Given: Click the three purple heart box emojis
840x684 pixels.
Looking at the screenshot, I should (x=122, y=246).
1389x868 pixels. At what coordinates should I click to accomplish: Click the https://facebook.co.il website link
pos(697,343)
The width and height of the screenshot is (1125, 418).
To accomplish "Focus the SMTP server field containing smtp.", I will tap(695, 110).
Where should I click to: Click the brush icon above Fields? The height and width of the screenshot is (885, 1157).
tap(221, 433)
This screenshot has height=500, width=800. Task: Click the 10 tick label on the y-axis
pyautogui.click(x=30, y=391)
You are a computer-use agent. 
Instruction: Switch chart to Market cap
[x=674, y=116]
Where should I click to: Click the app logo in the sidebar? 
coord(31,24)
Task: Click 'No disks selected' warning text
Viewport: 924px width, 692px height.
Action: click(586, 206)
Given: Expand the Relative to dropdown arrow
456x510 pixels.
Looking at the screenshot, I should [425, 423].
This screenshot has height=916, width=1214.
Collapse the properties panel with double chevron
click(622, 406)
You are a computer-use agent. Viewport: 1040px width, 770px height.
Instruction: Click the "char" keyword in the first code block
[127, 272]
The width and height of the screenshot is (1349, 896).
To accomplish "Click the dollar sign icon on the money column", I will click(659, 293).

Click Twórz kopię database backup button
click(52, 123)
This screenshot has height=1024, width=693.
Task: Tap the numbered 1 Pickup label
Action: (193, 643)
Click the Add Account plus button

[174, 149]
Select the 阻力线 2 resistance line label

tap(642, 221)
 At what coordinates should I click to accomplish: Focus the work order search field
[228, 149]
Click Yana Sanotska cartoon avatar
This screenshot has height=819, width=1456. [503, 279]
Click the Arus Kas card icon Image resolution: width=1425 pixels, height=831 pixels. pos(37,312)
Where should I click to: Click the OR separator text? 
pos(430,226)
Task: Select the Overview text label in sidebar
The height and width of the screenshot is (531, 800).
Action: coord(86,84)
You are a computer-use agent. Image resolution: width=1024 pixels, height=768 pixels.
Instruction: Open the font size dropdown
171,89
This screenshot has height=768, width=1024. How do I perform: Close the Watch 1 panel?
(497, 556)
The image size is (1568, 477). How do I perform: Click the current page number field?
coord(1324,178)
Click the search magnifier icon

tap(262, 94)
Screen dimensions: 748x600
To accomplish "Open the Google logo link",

____________________

Problem to solve
Switch "Google logo" to "Bing logo" in the stretch from the line containing "This screenshot has height=768, width=1024." through the end of the material. Give only those lines again, with nothing else altered.

Result
This screenshot has height=768, width=1024. How do I perform: Close the Watch 1 panel?
(497, 556)
The image size is (1568, 477). How do I perform: Click the current page number field?
coord(1324,178)
Click the search magnifier icon

tap(262, 94)
Screen dimensions: 748x600
To accomplish "Open the Bing logo link",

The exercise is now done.